• _Required action_:
A verbatim copy of every record is needed.
======== Dataset content
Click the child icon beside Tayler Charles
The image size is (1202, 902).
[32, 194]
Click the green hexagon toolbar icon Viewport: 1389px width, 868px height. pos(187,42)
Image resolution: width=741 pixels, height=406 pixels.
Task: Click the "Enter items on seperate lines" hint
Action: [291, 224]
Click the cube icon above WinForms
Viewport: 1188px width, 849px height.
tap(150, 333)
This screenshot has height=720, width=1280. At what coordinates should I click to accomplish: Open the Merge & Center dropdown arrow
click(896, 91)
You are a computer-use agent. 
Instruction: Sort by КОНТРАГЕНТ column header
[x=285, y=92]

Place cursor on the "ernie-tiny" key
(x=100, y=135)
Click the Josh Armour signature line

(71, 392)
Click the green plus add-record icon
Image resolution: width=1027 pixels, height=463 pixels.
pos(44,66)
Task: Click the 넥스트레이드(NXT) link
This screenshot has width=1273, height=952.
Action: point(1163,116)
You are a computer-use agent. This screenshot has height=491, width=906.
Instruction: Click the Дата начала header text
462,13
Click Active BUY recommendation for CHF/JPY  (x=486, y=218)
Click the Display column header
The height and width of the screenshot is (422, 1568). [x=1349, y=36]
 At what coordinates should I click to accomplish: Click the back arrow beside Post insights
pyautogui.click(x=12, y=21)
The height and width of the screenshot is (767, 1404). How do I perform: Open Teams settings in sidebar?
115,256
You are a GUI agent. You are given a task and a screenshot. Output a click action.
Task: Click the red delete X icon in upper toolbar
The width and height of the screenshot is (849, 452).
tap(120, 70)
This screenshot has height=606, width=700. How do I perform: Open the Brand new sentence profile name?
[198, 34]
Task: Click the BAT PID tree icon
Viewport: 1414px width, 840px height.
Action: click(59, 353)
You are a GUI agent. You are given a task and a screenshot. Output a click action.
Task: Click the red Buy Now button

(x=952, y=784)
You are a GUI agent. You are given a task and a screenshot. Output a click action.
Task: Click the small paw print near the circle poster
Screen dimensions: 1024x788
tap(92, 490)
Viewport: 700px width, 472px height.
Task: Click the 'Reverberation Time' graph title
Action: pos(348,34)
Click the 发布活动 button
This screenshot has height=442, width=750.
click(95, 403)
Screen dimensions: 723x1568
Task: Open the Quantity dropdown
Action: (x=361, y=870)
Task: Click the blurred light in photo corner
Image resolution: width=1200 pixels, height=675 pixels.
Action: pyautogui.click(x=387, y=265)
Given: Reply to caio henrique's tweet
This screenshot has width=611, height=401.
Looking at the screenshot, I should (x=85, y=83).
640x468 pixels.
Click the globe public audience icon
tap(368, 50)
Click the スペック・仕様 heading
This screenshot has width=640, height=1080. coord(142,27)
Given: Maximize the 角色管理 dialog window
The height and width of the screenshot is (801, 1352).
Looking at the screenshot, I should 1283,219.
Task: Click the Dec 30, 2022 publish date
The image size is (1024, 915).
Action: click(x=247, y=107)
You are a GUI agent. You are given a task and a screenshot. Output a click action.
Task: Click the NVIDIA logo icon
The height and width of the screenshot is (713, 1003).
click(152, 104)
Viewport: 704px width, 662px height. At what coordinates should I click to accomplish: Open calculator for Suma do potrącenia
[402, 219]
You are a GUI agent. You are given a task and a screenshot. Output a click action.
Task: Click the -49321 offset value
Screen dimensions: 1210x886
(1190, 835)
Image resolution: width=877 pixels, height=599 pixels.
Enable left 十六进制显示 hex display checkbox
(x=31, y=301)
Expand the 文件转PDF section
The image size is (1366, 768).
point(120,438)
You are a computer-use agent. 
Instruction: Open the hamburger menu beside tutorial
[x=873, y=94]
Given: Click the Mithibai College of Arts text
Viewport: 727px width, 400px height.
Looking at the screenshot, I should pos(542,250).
================
• _The answer_:
Click the child icon beside Tayler Charles
The image size is (1202, 902).
[32, 194]
Click the green hexagon toolbar icon Viewport: 1389px width, 868px height. pos(187,42)
Image resolution: width=741 pixels, height=406 pixels.
Task: Click the "Enter items on seperate lines" hint
Action: [291, 224]
Click the cube icon above WinForms
Viewport: 1188px width, 849px height.
tap(150, 333)
This screenshot has height=720, width=1280. At what coordinates should I click to accomplish: Open the Merge & Center dropdown arrow
click(896, 91)
You are a computer-use agent. 
Instruction: Sort by КОНТРАГЕНТ column header
[x=285, y=92]

Place cursor on the "ernie-tiny" key
(x=100, y=135)
Click the Josh Armour signature line

(71, 392)
Click the green plus add-record icon
Image resolution: width=1027 pixels, height=463 pixels.
pos(44,66)
Task: Click the 넥스트레이드(NXT) link
This screenshot has width=1273, height=952.
Action: point(1163,116)
You are a computer-use agent. This screenshot has height=491, width=906.
Instruction: Click the Дата начала header text
462,13
Click Active BUY recommendation for CHF/JPY  (x=486, y=218)
Click the Display column header
The height and width of the screenshot is (422, 1568). [x=1349, y=36]
 At what coordinates should I click to accomplish: Click the back arrow beside Post insights
pyautogui.click(x=12, y=21)
The height and width of the screenshot is (767, 1404). How do I perform: Open Teams settings in sidebar?
115,256
You are a GUI agent. You are given a task and a screenshot. Output a click action.
Task: Click the red delete X icon in upper toolbar
The width and height of the screenshot is (849, 452).
tap(120, 70)
This screenshot has height=606, width=700. How do I perform: Open the Brand new sentence profile name?
[198, 34]
Task: Click the BAT PID tree icon
Viewport: 1414px width, 840px height.
Action: click(59, 353)
You are a GUI agent. You are given a task and a screenshot. Output a click action.
Task: Click the red Buy Now button

(x=952, y=784)
You are a GUI agent. You are given a task and a screenshot. Output a click action.
Task: Click the small paw print near the circle poster
Screen dimensions: 1024x788
tap(92, 490)
Viewport: 700px width, 472px height.
Task: Click the 'Reverberation Time' graph title
Action: pos(348,34)
Click the 发布活动 button
This screenshot has height=442, width=750.
click(95, 403)
Screen dimensions: 723x1568
Task: Open the Quantity dropdown
Action: (x=361, y=870)
Task: Click the blurred light in photo corner
Image resolution: width=1200 pixels, height=675 pixels.
Action: pyautogui.click(x=387, y=265)
Given: Reply to caio henrique's tweet
This screenshot has width=611, height=401.
Looking at the screenshot, I should (x=85, y=83).
640x468 pixels.
Click the globe public audience icon
tap(368, 50)
Click the スペック・仕様 heading
This screenshot has width=640, height=1080. coord(142,27)
Given: Maximize the 角色管理 dialog window
The height and width of the screenshot is (801, 1352).
Looking at the screenshot, I should 1283,219.
Task: Click the Dec 30, 2022 publish date
The image size is (1024, 915).
Action: click(x=247, y=107)
You are a GUI agent. You are given a task and a screenshot. Output a click action.
Task: Click the NVIDIA logo icon
The height and width of the screenshot is (713, 1003).
click(152, 104)
Viewport: 704px width, 662px height. At what coordinates should I click to accomplish: Open calculator for Suma do potrącenia
[402, 219]
You are a GUI agent. You are given a task and a screenshot. Output a click action.
Task: Click the -49321 offset value
Screen dimensions: 1210x886
(1190, 835)
Image resolution: width=877 pixels, height=599 pixels.
Enable left 十六进制显示 hex display checkbox
(x=31, y=301)
Expand the 文件转PDF section
The image size is (1366, 768).
point(120,438)
You are a computer-use agent. 
Instruction: Open the hamburger menu beside tutorial
[x=873, y=94]
Given: Click the Mithibai College of Arts text
Viewport: 727px width, 400px height.
Looking at the screenshot, I should pos(542,250).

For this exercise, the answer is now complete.